# GIVEN DATA start

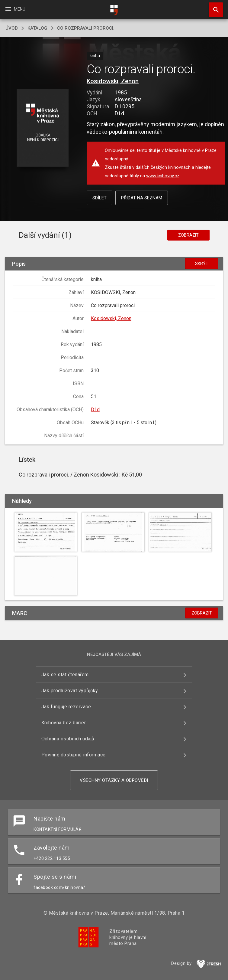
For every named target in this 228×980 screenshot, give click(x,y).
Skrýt (201, 263)
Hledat (213, 6)
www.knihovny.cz (163, 176)
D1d (95, 409)
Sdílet (100, 198)
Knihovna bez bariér (63, 722)
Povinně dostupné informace (73, 754)
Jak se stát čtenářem (65, 675)
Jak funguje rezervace (66, 706)
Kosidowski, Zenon (112, 81)
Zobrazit (188, 235)
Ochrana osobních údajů (68, 738)
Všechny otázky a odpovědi (114, 780)
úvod (11, 28)
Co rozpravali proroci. (86, 28)
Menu (15, 9)
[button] (43, 128)
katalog (37, 28)
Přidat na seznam (142, 198)
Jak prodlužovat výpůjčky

# GIVEN DATA end

**WHAT THE EXERCISE ASKS**
Recast the records above as a numbered list, leaving out blank lines and pictures.

**ANSWER IN FULL**
1. For every named target in this 228×980 screenshot, give click(x,y).
2. Skrýt (201, 263)
3. Hledat (213, 6)
4. www.knihovny.cz (163, 176)
5. D1d (95, 409)
6. Sdílet (100, 198)
7. Knihovna bez bariér (63, 722)
8. Povinně dostupné informace (73, 754)
9. Jak se stát čtenářem (65, 675)
10. Jak funguje rezervace (66, 706)
11. Kosidowski, Zenon (112, 81)
12. Zobrazit (188, 235)
13. Ochrana osobních údajů (68, 738)
14. Všechny otázky a odpovědi (114, 780)
15. úvod (11, 28)
16. Co rozpravali proroci. (86, 28)
17. Menu (15, 9)
18. [button] (43, 128)
19. katalog (37, 28)
20. Přidat na seznam (142, 198)
21. Jak prodlužovat výpůjčky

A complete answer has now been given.